▶ PROVIDED ENTRIES
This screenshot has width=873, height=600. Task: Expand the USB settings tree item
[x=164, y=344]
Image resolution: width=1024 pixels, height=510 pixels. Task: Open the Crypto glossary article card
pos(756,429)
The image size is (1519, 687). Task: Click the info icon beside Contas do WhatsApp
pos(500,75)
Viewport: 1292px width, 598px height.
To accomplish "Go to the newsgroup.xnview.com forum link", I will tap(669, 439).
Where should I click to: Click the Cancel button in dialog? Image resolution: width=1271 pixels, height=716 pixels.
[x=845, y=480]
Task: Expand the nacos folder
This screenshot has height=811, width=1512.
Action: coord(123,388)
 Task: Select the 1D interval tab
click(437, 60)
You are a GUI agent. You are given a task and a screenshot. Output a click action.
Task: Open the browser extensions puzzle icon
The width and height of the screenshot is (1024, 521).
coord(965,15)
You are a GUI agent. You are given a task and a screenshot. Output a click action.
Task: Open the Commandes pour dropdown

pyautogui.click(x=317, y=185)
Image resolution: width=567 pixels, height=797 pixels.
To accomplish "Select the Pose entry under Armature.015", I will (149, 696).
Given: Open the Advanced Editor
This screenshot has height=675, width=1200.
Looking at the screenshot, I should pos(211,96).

▶ HOW TO COMPLETE THIS TASK
All lines from the one with "Viewport: 1292px width, 598px height." through the end of the data must be repeated exactly, and nothing else may be repeated.

▶ EXERCISE OUTPUT
Viewport: 1292px width, 598px height.
To accomplish "Go to the newsgroup.xnview.com forum link", I will tap(669, 439).
Where should I click to: Click the Cancel button in dialog? Image resolution: width=1271 pixels, height=716 pixels.
[x=845, y=480]
Task: Expand the nacos folder
This screenshot has height=811, width=1512.
Action: coord(123,388)
 Task: Select the 1D interval tab
click(437, 60)
You are a GUI agent. You are given a task and a screenshot. Output a click action.
Task: Open the browser extensions puzzle icon
The width and height of the screenshot is (1024, 521).
coord(965,15)
You are a GUI agent. You are given a task and a screenshot. Output a click action.
Task: Open the Commandes pour dropdown

pyautogui.click(x=317, y=185)
Image resolution: width=567 pixels, height=797 pixels.
To accomplish "Select the Pose entry under Armature.015", I will (149, 696).
Given: Open the Advanced Editor
This screenshot has height=675, width=1200.
Looking at the screenshot, I should pos(211,96).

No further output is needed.